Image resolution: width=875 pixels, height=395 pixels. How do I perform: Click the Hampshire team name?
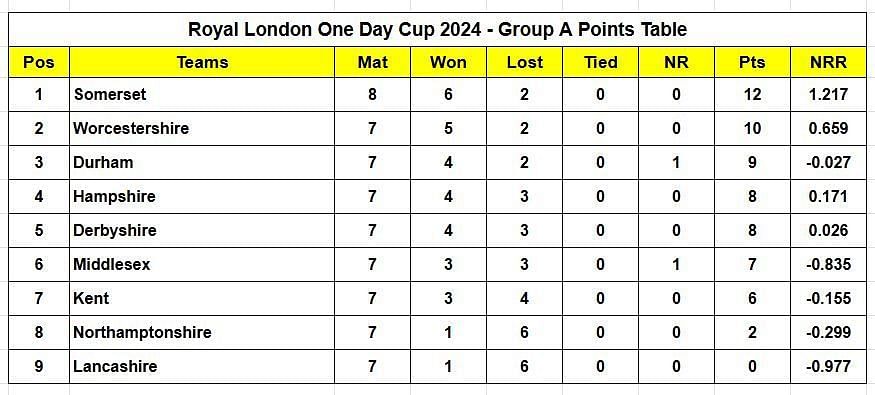click(114, 196)
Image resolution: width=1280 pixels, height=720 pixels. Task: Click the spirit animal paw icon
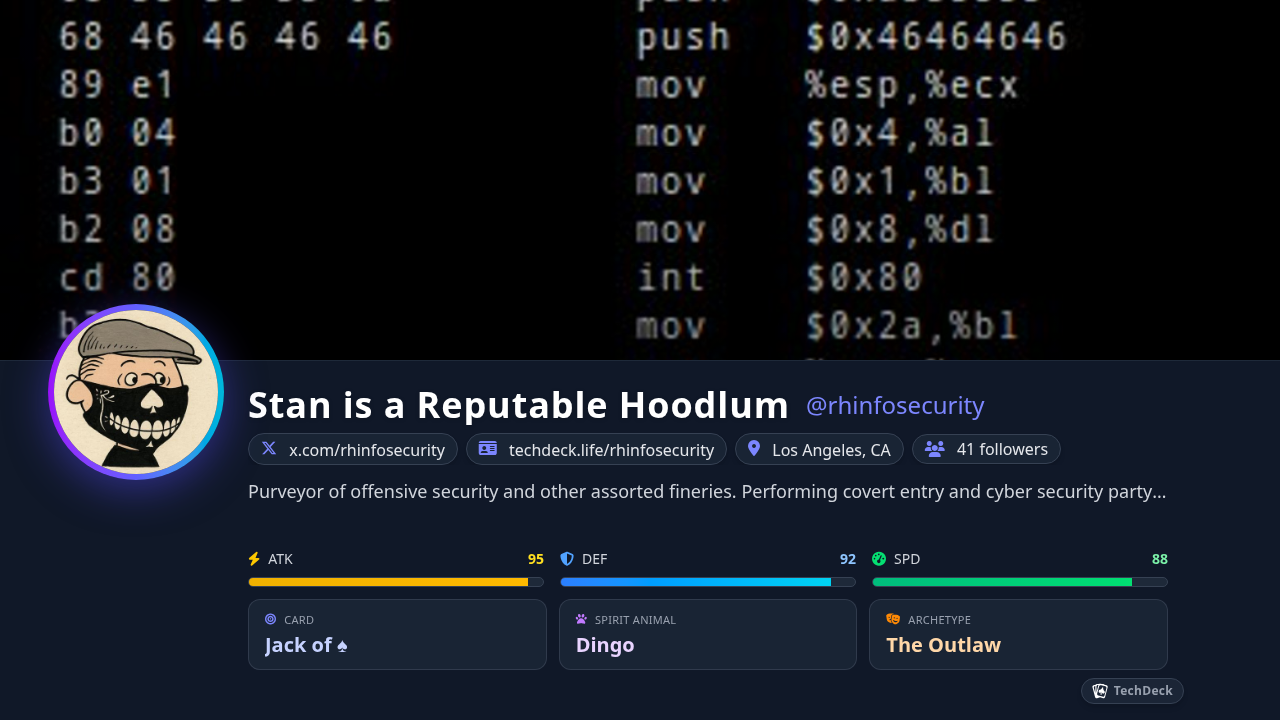[x=581, y=619]
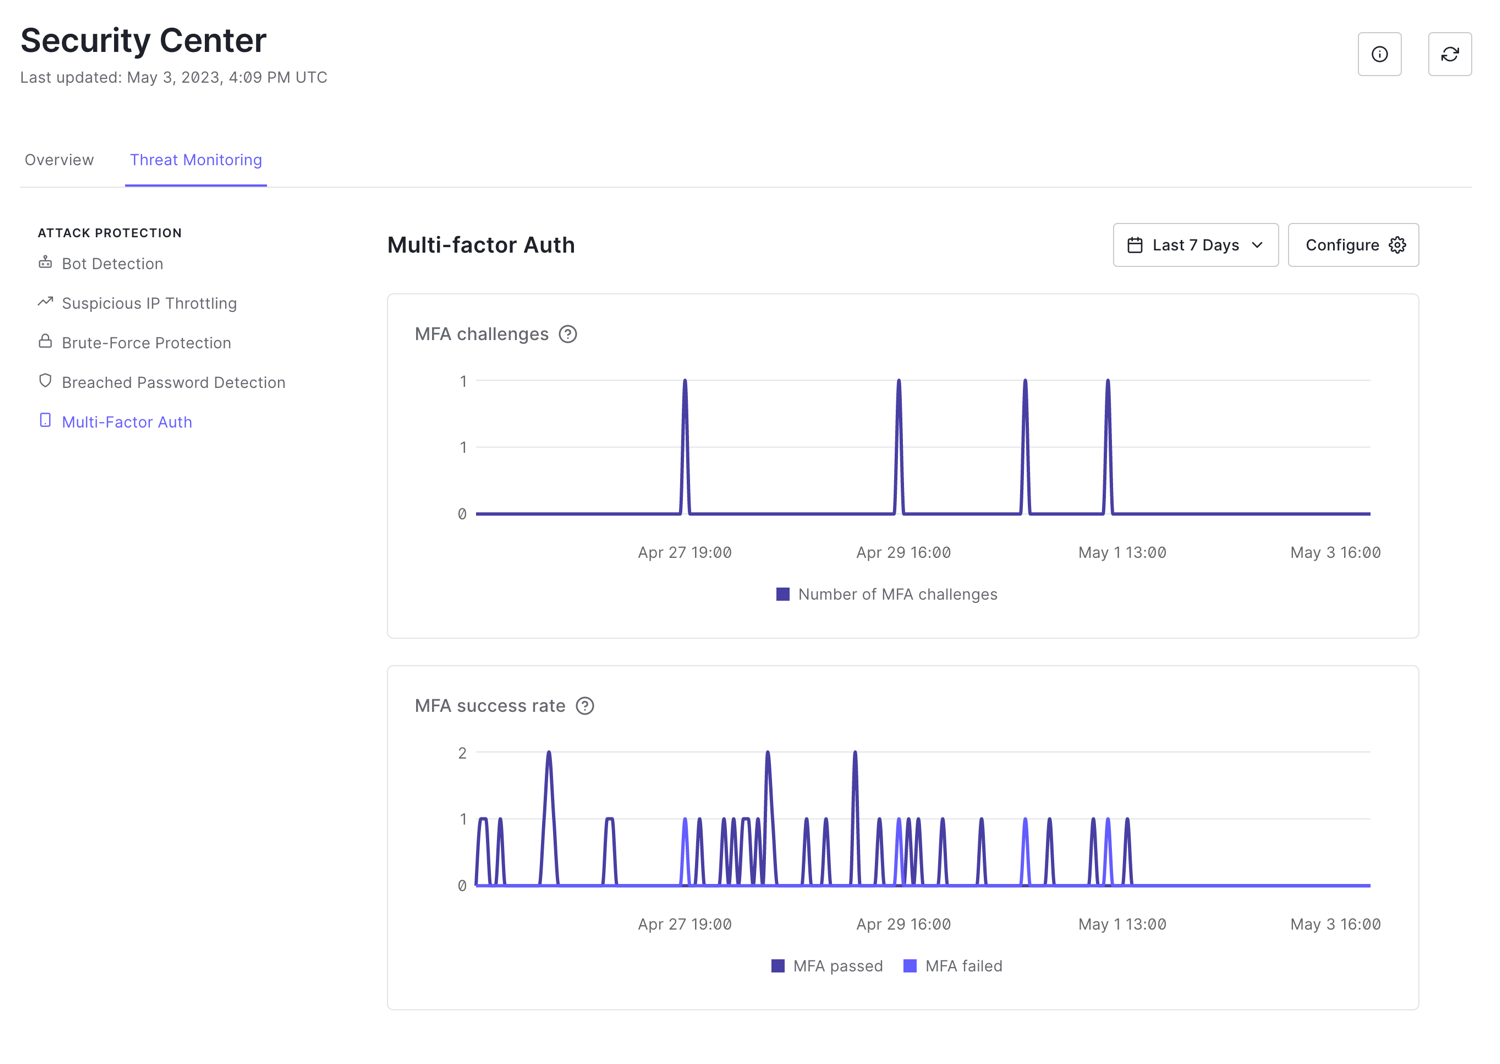The image size is (1500, 1064).
Task: Select the Brute-Force Protection lock icon
Action: point(45,341)
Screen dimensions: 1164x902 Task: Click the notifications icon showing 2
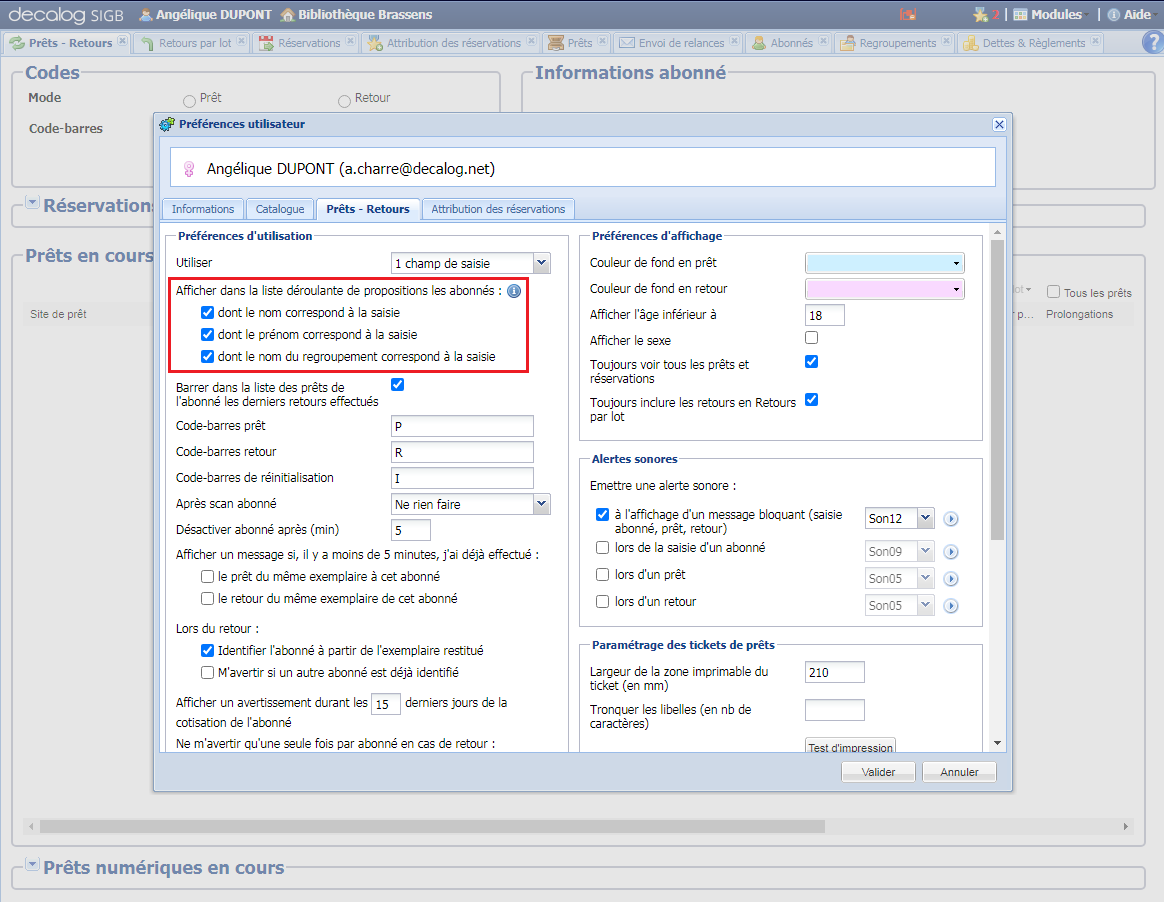click(x=986, y=15)
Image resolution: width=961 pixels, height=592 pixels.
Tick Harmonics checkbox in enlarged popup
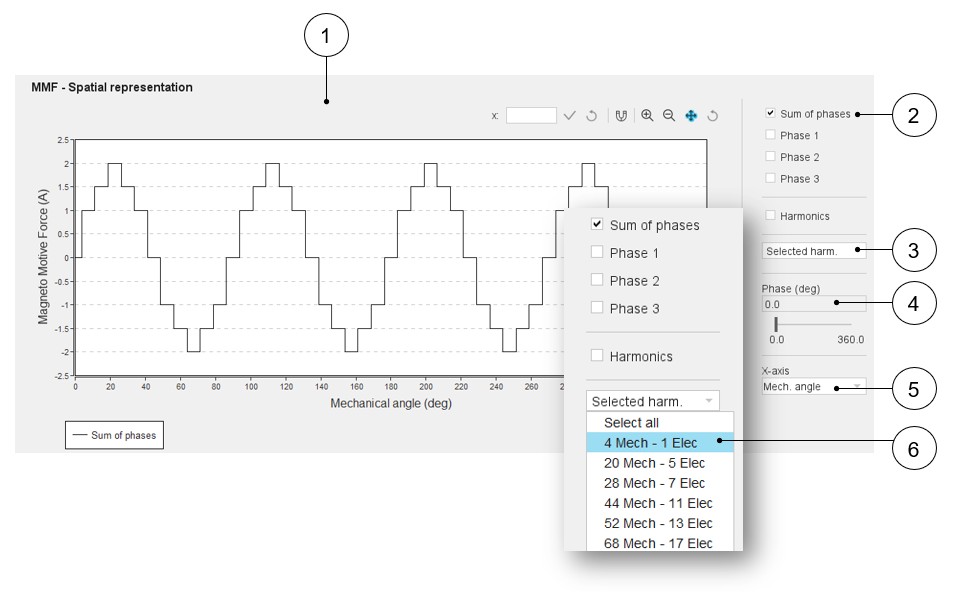coord(597,356)
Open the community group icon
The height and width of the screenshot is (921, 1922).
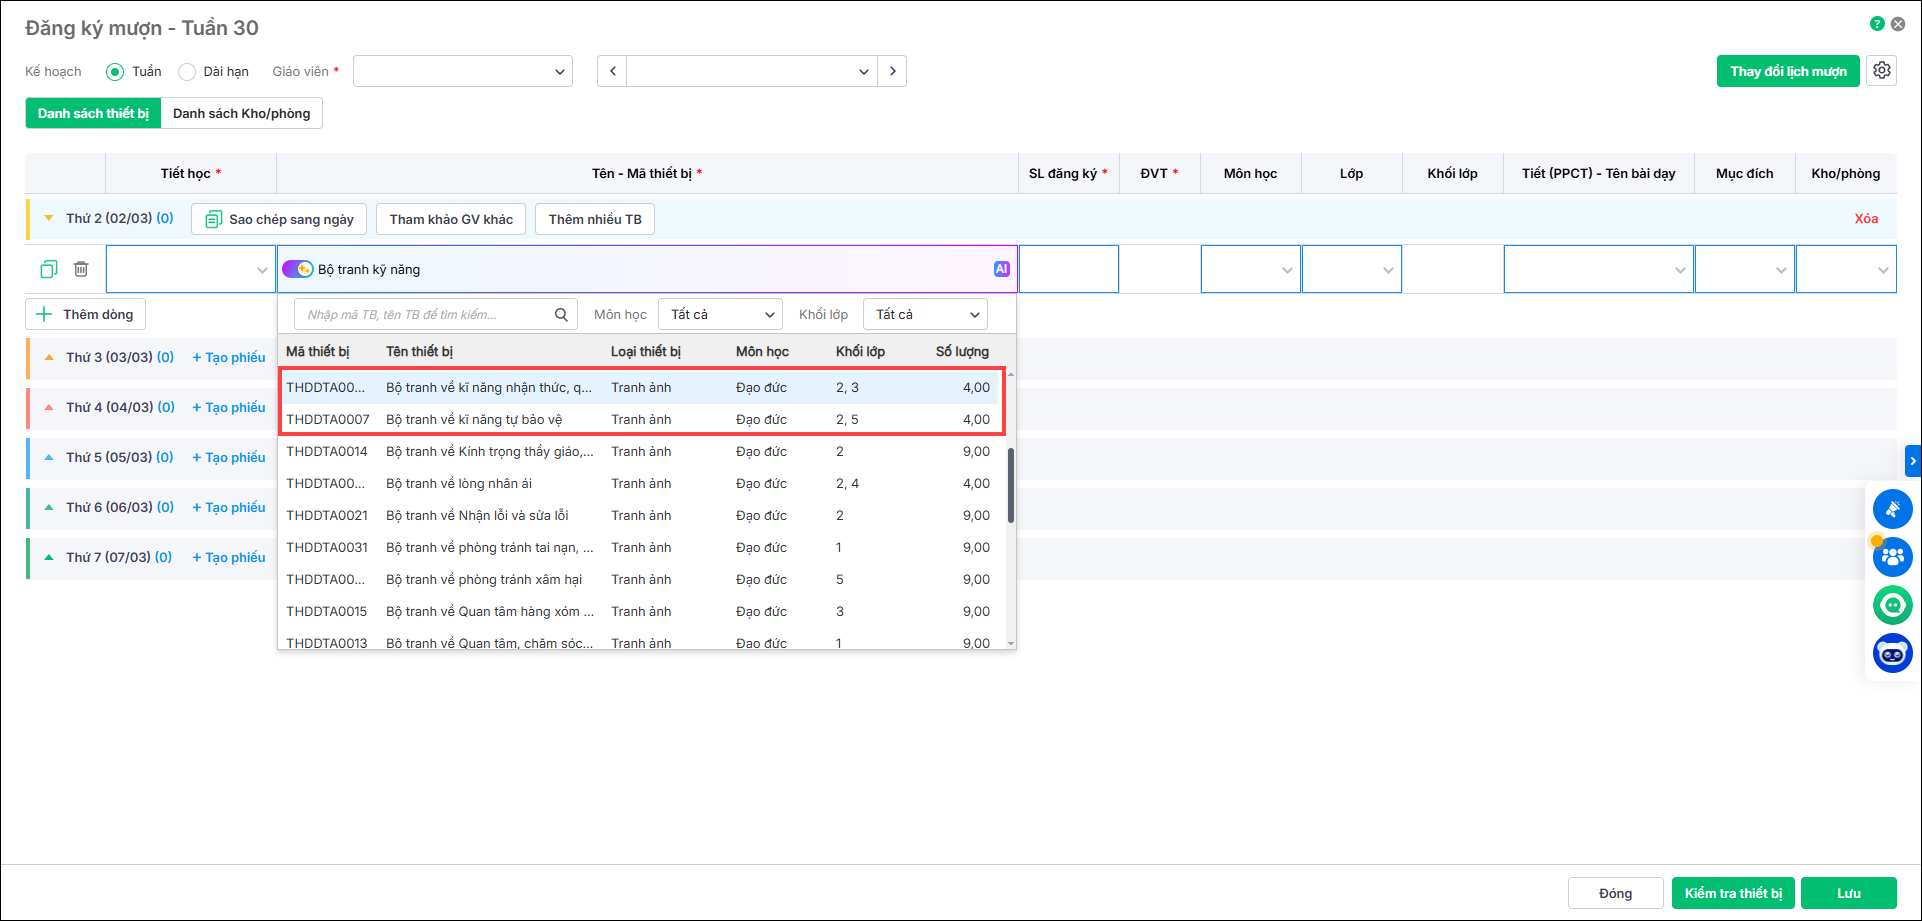pyautogui.click(x=1892, y=557)
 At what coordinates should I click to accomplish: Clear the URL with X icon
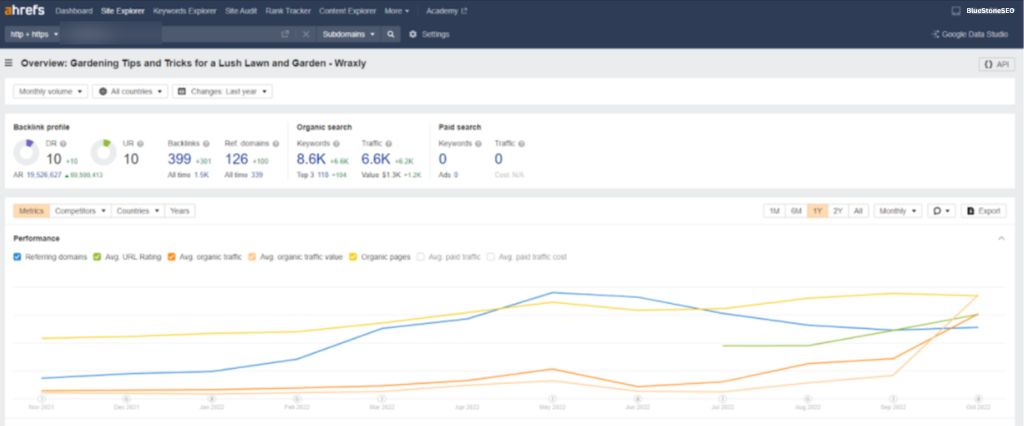pyautogui.click(x=306, y=34)
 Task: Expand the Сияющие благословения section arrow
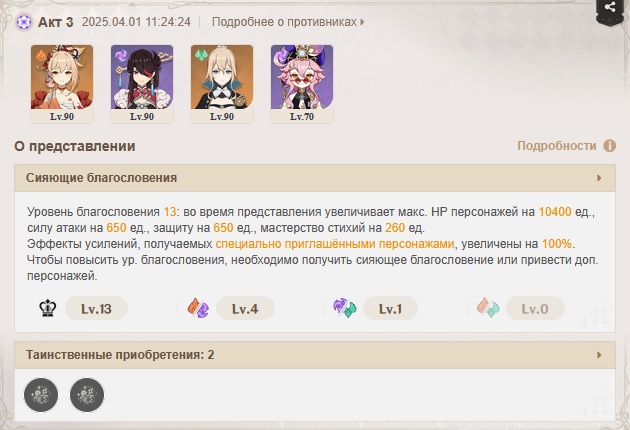coord(599,178)
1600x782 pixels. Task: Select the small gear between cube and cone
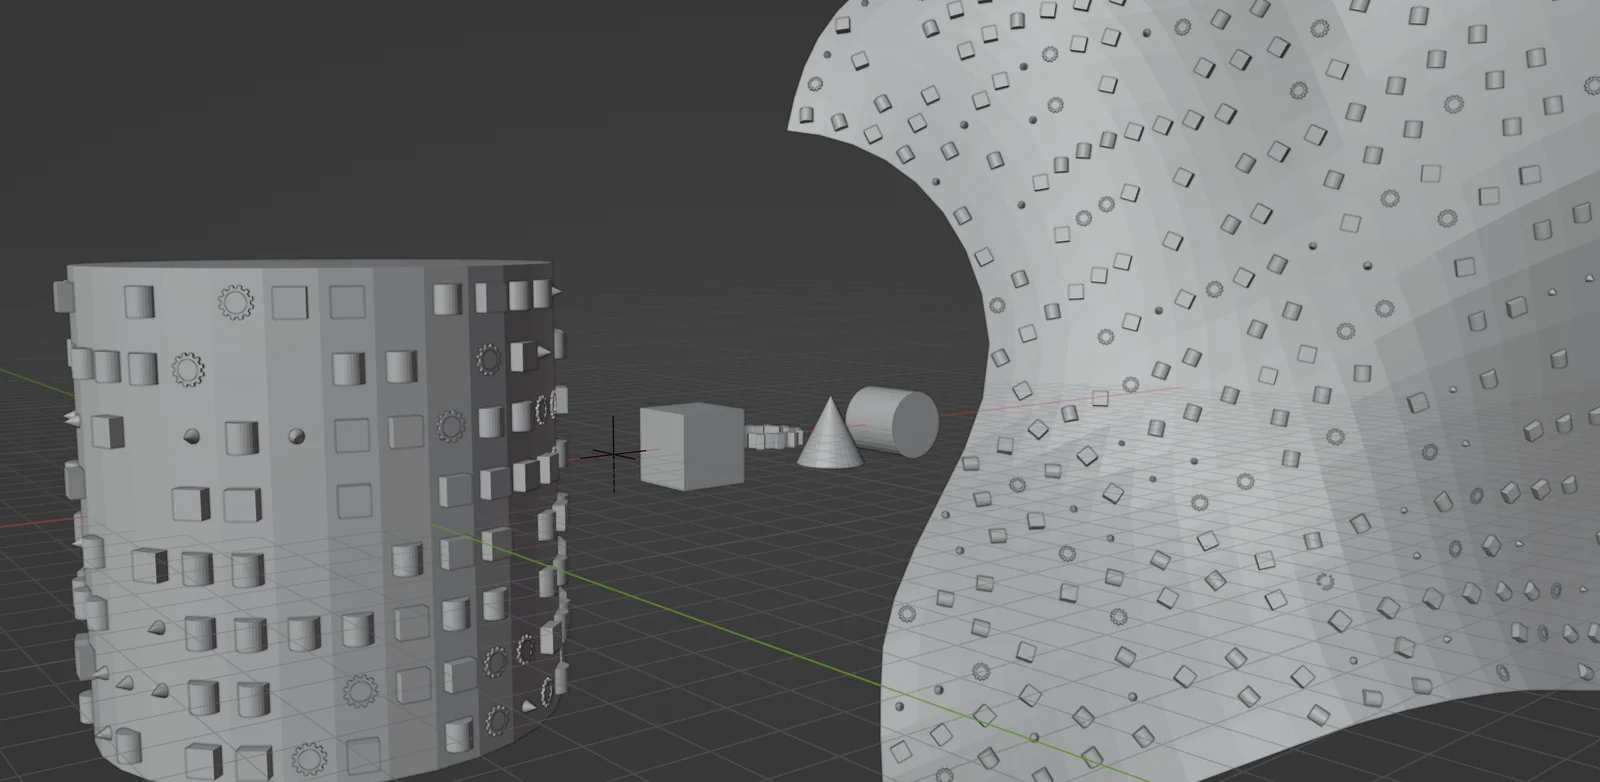coord(773,437)
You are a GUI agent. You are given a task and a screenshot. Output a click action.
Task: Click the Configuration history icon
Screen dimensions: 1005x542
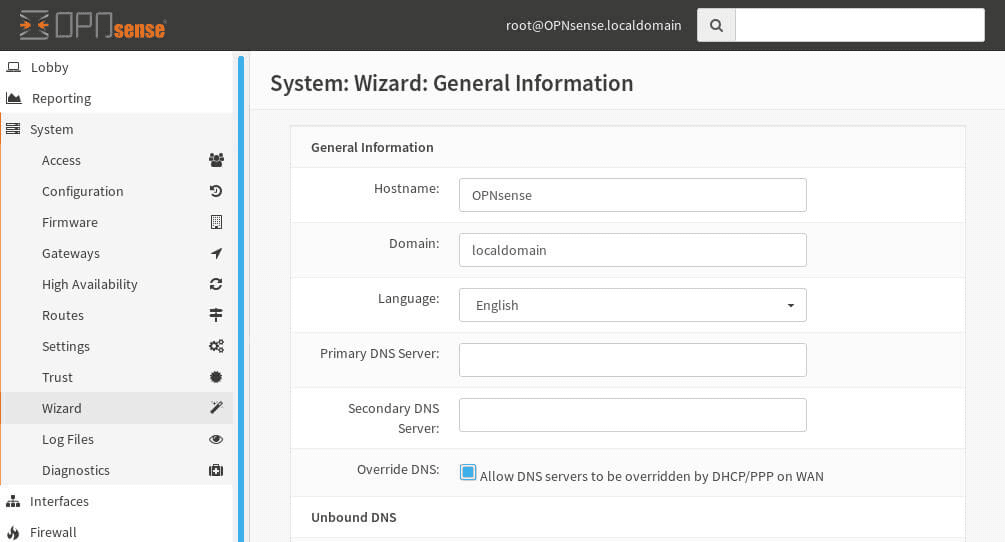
——
The copy should hold every entry above word for word and none of the pictures.

[Reply]:
Image resolution: width=875 pixels, height=395 pixels. How do I perform: Click the Hampshire team name?
click(114, 196)
Image resolution: width=1280 pixels, height=720 pixels. Task: Click the spirit animal paw icon
[x=581, y=619]
The image size is (1500, 1064).
Task: Select the Brute-Force Protection lock icon
Action: point(45,341)
Screen dimensions: 1164x902 Task: Click the notifications icon showing 2
click(x=986, y=15)
Image resolution: width=961 pixels, height=592 pixels.
Tick Harmonics checkbox in enlarged popup
coord(597,356)
Open the community group icon
The height and width of the screenshot is (921, 1922).
pyautogui.click(x=1892, y=557)
 At what coordinates should I click to accomplish: Clear the URL with X icon
pyautogui.click(x=306, y=34)
 Task: Expand the Сияющие благословения section arrow
coord(599,178)
1600x782 pixels. Task: Select the small gear between cube and cone
coord(773,437)
You are a GUI agent. You are given a task and a screenshot. Output a click action.
Task: Click the Configuration history icon
Screen dimensions: 1005x542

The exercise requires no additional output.